Figure 6. Comparison of relative abundance of functional modules among preterm infants at 6 time points C1, C2, C3, C5, and C6 (1, 7, 14,21, 28, and 42 days after birth) groups using Linear discriminant analysis effect size (LEfSe) analysis generated from PICRUSt. A number of 35, 1, 5, 18, and 15 KEGG modules are significantly enriched in C, C2, C3, C4, and C6, respectively. Data show differences in predicted bacterial metabolic function among all groups. Pathways with significant difference have an LDA score > 2.5.

Discussion

Preterm birth is a significant cause of neonatal morbidity and mortality. In preterm infants, colonization of the gut microbiota is important for the pathogenesis of, for example, LOS and NEC, two major causes of mortality. Microbial transfer from the gastrointestinal tract has been suggested to cause LOS and NEC in very low birth weight infants (Sherman, 2010). LOS is a major cause of neonatal morbidity and mortality, especially in preterm infants. During the establishment and development of healthy gut microbiota, commensal microorganisms parasitizing the digestive tract may cause a mucosal barrier infection and spread throughout the body (Mai et al., 2013). The study by Luo Jun et al. from the Maternal and Child Health Hospital of Bao’an District, Shenzhen, found that the main pathogenic bacteria in blood culture of children with NEC above stage IIa combined with positive blood culture sepsis were Klebsiella pneumoniae (32%), Escherichia coli (32%), Enterococcus faecalis (12%), and Enterococcus faecalis (8%) (Backhed et al., 2015). Bizzarro et al. (2014) conducted an etiological analysis of 158 children with NEC complicated with sepsis and found that a very high proportion (51.6%) of children with sepsis within 72 h of NEC diagnosis were infected with Klebsiella. Wu et al. (2012) and other studies found that the Gram-negative bacteria in 56 preterm infants were mainly Klebsiella 25.58% and Escherichia coli (6.56%). Through the analysis of the fecal microbiota of 12 preterm infants, we found that Klebsiella and Escherichia coli significantly increased at about 7 days after birth and became higher and higher as time went on and became the main microbiota. Klebsiella bacteria and Escherichia coli were the predominant gut microbiota around 42 days after birth, with respective proportions of 32.6 and 38.2% (Figures 4A–F). It shows that some opportunistic pathogenic bacteria, such as Klebsiella and Escherichia coli, can gradually grow during fecal microbiota development in preterm infants. Similarly, opportunistic pathogens can easily invade the bloodstream through the intestinal mucosa to infect the body of preterm infants due to their low immunity and poor intestinal mucosal barrier function, causing severe damage to the body.

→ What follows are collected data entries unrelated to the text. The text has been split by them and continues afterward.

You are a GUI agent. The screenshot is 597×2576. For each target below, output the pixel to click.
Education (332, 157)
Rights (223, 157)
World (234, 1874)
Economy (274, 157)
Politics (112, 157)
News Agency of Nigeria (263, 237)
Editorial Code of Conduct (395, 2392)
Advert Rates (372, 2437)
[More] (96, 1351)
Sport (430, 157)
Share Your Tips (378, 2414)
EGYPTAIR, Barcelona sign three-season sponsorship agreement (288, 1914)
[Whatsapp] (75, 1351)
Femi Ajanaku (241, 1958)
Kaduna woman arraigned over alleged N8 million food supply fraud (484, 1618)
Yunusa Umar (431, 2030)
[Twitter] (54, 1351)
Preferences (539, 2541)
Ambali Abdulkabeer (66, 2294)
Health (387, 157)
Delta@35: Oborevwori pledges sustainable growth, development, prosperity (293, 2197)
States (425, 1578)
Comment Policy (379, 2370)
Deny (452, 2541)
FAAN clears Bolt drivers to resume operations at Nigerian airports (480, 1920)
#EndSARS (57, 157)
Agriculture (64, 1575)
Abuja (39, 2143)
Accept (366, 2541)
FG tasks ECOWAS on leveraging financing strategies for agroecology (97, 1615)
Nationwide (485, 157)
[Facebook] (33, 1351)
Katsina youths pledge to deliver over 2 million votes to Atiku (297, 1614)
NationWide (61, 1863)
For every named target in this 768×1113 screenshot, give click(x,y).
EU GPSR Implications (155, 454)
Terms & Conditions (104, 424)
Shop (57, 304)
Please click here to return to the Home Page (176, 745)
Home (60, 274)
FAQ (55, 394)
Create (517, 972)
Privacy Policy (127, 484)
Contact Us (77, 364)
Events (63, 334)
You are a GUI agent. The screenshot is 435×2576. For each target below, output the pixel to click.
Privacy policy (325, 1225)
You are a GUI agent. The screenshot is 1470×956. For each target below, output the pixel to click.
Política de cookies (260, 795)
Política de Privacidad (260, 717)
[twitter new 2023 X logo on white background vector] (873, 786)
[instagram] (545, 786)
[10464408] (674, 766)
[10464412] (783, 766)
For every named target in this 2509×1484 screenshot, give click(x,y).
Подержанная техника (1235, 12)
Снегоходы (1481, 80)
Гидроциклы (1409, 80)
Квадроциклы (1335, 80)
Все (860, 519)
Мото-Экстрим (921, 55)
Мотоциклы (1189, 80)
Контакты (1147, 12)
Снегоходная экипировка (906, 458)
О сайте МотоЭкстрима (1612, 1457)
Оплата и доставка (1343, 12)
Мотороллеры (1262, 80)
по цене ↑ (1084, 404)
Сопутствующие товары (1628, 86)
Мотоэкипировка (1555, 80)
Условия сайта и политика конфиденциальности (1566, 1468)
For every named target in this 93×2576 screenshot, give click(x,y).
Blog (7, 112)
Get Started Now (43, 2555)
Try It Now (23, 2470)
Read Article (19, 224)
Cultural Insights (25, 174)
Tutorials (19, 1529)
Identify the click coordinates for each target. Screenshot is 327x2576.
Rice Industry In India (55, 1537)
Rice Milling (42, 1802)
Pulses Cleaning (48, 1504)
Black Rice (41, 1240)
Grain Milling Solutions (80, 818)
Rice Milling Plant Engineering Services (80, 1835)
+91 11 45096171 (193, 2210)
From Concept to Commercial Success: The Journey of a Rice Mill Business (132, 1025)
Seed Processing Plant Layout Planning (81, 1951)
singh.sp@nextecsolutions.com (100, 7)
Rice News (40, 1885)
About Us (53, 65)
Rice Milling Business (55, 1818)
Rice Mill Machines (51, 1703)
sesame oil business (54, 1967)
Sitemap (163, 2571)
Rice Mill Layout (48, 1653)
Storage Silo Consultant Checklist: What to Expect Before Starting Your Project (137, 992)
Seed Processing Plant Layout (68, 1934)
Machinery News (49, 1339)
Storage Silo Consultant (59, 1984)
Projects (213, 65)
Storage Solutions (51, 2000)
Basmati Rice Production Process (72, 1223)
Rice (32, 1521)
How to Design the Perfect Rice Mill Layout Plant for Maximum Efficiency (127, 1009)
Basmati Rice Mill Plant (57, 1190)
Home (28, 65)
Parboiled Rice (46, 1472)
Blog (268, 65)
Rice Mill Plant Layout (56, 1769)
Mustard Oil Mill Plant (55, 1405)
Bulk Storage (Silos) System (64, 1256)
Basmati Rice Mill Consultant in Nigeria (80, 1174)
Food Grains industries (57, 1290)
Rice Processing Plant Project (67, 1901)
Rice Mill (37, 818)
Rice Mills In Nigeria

Conventional bacterial culture methods confirm that the gut microbiota colonization of preterm infants is significantly different from that of healthy-term neonates. Compared with healthy-term infants, probiotics such as Bifidobacteria that regulate intestinal development in preterm infants, including epithelial barrier integrity, tend to colonize the intestinal tract of preterm infants late and less frequently, takes almost 1 week before colonization begins (Tanaka et al., 2019). In the investigation of preterm infant’s fecal microbiota, we found that the colonization of intestinal Bifidobacteria in preterm infants was relatively late and did not rapidly develop into the dominant microbiota. The low abundance of Bifidobacteria in the gut microbiota of preterm infants thus increases intestinal epithelial permeability, making them prone to enteric diseases. Many interfering factors, such as differences in sex, way of delivery, and feeding, are confounding factors in the study of the factors affecting fecal microbiota colonization in preterm infants. However, the results show that the differentiation process of the fecal microbiota of premature infants is still highly consistent, and the distribution of the fecal microbiota of premature infants is mainly composed of Exiguobacterium, Acinetobacter, and Citrobacter around 1 day after birth, making their proportion as high as 83% of the total population. Over time, the content of these three main bacterial groups gradually decreased, while the bacterial groups of Enterococcus, Klebsiella, and Escherichia coli gradually increased and became the main bacterial groups by 42 days after birth.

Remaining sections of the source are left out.